Examples of such statements include, but are not limited to, comments with respect to: (1) outlook for the markets for products, including North American OSB demand; (2) expectations regarding future product pricing; (3) outlook for operations; (4) expectations regarding mill capacity; (5) objectives; (6) strategies to achieve those objectives; (7) expected financial results including the expected results of the MIP; (8) sensitivity to changes in product prices, such as the price of OSB; (9) sensitivity to changes in foreign exchange rates; (10) sensitivity to key input prices, such as the price of fibre, resin, wax and energy; (11) expectations regarding compliance with environmental regulations; (12) expectations regarding income tax rates; (13) expectations regarding contingent liabilities and guarantees, including the outcome of pending litigation; (14) expectations regarding the amount, timing and benefits of capital investments; (15) expectations regarding the amount and timing of dividend payments; and (16) historical, forecasted and other forward-looking information published by third parties such as the US Census Bureau, FEA (Forest Economic Advisors, LLC), APA-The Engineered Wood Association, Office for National Statistics and EUROCONSTRUCT which the Company may refer to but has not independently verified.

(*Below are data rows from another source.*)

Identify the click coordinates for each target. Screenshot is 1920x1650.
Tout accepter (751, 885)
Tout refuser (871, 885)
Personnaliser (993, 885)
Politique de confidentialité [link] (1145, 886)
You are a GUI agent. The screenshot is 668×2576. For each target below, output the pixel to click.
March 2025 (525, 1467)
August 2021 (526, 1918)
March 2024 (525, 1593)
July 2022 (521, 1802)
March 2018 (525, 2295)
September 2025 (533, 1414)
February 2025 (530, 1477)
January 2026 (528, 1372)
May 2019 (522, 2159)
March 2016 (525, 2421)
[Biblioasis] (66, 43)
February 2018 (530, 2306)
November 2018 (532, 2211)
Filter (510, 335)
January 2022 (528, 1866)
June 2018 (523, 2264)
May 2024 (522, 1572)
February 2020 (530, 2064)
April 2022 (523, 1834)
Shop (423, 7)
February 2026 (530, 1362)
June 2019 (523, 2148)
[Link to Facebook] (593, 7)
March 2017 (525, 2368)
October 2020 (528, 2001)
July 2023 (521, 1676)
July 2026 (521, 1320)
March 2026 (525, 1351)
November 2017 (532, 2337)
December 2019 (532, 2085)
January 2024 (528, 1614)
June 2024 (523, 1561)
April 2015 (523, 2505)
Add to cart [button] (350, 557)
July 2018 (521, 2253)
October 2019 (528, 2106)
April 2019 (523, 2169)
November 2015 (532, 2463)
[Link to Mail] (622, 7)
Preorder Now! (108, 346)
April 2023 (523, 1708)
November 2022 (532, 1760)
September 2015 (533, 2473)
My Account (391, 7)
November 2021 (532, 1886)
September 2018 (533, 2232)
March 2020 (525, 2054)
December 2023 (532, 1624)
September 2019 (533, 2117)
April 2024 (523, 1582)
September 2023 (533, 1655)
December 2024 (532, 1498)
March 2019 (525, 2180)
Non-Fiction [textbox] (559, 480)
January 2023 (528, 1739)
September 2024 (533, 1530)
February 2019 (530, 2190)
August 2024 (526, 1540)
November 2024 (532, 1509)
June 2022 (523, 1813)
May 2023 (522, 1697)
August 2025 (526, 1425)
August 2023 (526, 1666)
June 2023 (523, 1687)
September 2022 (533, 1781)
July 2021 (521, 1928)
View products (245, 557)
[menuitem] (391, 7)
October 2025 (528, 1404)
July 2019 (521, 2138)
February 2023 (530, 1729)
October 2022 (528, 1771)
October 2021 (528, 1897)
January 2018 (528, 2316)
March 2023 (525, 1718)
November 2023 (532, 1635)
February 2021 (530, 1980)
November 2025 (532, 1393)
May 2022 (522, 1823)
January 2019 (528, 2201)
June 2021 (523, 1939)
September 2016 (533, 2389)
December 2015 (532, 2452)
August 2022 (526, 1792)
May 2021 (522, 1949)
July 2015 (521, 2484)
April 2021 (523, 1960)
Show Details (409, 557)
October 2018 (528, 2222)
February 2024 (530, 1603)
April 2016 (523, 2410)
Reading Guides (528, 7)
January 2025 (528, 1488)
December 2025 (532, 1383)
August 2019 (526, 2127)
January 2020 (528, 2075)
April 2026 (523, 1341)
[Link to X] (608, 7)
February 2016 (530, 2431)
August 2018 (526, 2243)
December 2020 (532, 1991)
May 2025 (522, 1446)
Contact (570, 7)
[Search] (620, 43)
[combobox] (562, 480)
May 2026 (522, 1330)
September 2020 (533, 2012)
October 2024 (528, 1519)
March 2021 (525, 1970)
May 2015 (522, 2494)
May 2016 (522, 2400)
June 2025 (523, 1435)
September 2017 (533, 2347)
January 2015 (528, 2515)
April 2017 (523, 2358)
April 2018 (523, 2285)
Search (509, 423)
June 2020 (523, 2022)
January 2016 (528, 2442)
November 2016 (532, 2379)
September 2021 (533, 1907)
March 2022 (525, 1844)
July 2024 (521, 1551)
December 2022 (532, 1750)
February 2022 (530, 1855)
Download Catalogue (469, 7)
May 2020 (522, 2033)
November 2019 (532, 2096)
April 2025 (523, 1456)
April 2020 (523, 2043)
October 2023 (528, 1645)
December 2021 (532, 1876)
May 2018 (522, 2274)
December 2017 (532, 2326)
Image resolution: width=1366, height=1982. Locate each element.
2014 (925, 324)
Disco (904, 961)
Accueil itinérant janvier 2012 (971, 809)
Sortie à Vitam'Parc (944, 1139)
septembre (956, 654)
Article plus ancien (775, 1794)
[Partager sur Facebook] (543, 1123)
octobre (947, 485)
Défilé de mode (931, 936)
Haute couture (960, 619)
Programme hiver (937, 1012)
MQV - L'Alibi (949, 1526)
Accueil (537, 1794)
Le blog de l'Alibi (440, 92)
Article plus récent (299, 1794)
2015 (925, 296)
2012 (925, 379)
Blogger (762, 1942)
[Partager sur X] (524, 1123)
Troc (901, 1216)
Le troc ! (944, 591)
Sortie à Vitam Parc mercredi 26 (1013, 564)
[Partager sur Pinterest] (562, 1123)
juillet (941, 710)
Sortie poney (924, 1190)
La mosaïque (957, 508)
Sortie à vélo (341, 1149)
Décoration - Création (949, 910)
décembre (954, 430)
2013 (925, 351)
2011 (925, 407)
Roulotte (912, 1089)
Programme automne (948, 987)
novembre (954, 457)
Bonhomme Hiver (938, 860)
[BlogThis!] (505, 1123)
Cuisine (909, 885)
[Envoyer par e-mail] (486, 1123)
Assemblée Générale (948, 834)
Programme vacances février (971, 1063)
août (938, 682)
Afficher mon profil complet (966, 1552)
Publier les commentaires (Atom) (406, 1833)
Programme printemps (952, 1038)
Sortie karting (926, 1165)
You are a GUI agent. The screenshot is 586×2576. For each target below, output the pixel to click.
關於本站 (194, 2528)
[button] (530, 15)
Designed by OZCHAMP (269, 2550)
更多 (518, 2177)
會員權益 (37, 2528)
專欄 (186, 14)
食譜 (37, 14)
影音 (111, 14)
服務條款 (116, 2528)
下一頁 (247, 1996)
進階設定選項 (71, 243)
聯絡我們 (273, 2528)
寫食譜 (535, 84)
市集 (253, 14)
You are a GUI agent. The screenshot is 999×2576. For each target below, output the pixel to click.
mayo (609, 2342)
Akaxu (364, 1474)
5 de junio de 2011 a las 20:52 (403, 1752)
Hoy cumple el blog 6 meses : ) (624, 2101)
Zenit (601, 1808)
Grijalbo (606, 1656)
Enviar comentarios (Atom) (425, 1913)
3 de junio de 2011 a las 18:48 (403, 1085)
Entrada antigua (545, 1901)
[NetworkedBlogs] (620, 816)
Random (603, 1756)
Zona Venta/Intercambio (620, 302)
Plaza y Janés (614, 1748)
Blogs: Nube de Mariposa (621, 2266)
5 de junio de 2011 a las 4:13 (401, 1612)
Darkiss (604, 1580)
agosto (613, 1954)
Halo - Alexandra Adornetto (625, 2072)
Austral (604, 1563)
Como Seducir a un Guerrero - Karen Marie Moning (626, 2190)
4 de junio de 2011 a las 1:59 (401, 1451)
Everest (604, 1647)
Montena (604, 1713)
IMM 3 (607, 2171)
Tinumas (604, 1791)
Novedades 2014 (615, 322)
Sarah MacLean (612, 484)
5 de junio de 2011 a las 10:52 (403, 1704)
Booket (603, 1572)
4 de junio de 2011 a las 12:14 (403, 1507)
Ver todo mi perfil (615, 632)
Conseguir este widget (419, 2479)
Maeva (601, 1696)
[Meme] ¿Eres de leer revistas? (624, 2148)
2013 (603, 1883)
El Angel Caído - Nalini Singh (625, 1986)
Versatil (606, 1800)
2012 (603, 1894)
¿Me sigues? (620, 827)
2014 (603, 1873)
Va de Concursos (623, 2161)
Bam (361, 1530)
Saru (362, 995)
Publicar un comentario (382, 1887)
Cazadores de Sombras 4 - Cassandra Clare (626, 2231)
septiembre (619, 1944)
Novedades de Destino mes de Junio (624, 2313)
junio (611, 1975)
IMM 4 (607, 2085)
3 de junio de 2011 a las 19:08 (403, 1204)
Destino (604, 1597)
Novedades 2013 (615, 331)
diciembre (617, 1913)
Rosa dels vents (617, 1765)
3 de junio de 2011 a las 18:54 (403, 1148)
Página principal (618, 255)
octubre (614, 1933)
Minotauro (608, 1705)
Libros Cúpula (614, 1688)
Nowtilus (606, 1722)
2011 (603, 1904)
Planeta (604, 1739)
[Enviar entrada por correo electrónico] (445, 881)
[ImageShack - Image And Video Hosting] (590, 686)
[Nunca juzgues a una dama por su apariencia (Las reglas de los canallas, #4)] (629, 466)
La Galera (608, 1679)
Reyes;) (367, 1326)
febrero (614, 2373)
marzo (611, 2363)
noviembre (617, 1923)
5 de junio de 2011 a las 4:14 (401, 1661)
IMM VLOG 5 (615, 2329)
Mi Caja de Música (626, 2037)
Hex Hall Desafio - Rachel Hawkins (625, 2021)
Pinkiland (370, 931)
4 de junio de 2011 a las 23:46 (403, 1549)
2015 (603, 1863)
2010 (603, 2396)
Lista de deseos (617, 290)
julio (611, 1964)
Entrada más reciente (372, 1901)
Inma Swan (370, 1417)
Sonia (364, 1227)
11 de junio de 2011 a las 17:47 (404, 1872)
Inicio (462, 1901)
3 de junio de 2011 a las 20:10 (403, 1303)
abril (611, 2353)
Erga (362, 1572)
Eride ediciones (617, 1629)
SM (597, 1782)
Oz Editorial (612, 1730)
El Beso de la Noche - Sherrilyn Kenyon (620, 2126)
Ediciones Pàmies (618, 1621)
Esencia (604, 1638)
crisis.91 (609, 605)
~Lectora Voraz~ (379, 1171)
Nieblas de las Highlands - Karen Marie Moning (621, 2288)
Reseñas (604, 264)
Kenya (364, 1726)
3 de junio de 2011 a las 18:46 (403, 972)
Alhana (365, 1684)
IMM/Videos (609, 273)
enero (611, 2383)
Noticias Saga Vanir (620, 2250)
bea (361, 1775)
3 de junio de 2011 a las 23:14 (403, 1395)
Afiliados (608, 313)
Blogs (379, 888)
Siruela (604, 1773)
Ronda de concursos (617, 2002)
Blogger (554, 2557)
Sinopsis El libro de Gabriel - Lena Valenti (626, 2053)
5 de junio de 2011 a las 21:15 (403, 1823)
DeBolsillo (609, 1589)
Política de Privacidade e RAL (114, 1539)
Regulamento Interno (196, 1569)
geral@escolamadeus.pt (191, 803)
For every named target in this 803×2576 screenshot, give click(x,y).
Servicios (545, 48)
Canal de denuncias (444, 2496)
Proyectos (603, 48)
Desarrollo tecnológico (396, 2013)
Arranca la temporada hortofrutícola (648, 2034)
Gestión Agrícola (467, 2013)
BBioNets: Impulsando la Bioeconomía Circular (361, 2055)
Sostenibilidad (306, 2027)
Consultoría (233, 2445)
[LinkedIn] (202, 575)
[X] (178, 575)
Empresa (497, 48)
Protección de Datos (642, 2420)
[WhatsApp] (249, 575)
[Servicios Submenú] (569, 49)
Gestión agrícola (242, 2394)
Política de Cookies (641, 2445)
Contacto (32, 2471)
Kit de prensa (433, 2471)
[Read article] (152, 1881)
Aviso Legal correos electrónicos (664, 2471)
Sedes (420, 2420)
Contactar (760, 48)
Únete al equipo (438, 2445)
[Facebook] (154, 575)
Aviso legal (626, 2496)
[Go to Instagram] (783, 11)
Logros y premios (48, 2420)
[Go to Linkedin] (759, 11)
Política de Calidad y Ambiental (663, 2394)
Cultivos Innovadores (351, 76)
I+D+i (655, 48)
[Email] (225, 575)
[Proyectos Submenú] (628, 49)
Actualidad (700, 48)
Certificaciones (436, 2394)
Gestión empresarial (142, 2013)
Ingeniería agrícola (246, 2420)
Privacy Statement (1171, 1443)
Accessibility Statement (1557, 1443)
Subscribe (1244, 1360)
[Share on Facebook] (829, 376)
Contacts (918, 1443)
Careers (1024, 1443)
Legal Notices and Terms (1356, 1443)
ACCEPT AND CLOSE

Although Norbord believes it has a reasonable basis for making these forward-looking statements, readers are cautioned not to place undue reliance on such forward-looking information. By its nature, forward-looking information involves numerous assumptions, inherent risks and uncertainties, both general and specific, which contribute to the possibility that the predictions, forecasts and other forward-looking statements will not occur. These factors include, but are not limited to: (1) assumptions in connection with the economic and financial conditions in the US, Europe, Canada and globally; (2) risks inherent to product concentration and cyclicality; (3) effects of competition and product pricing pressures; (4) risks inherent to customer dependence; (5) effects of variations in the price and availability of manufacturing inputs, including continued access to fibre resources at competitive prices; (6) availability of transportation services, including truck and rail services, and port facilities; (7) various events that could disrupt operations, including natural or catastrophic events and ongoing relations with employees; (8) impact of changes to, or non-compliance with, environmental or other regulations; (9) impact of any product liability claims in excess of insurance coverage; (10) risks inherent to a capital intensive industry; (11) impact of future outcomes of tax exposures; (12) potential future changes in tax laws; (13) effects of currency exposures and exchange rate fluctuations; (14) future operating costs; (15) availability of financing; (16) impact of future cross border trade rulings or agreements; (17) ability to implement new or upgraded information technology infrastructure; and (18) impact of information technology service disruptions or failures.
The above list of important factors affecting forward-looking information is not exhaustive. Additional factors are noted elsewhere, and reference should be made to the other risks discussed in filings with Canadian and United States securities regulatory authorities. Except as required by applicable law, Norbord does not undertake to update any forward-looking statements, whether written or oral, that may be made from time to time by, or on behalf of, the Company, whether as a result of new information, future events or otherwise, or to publicly update or revise the above list of factors affecting this information.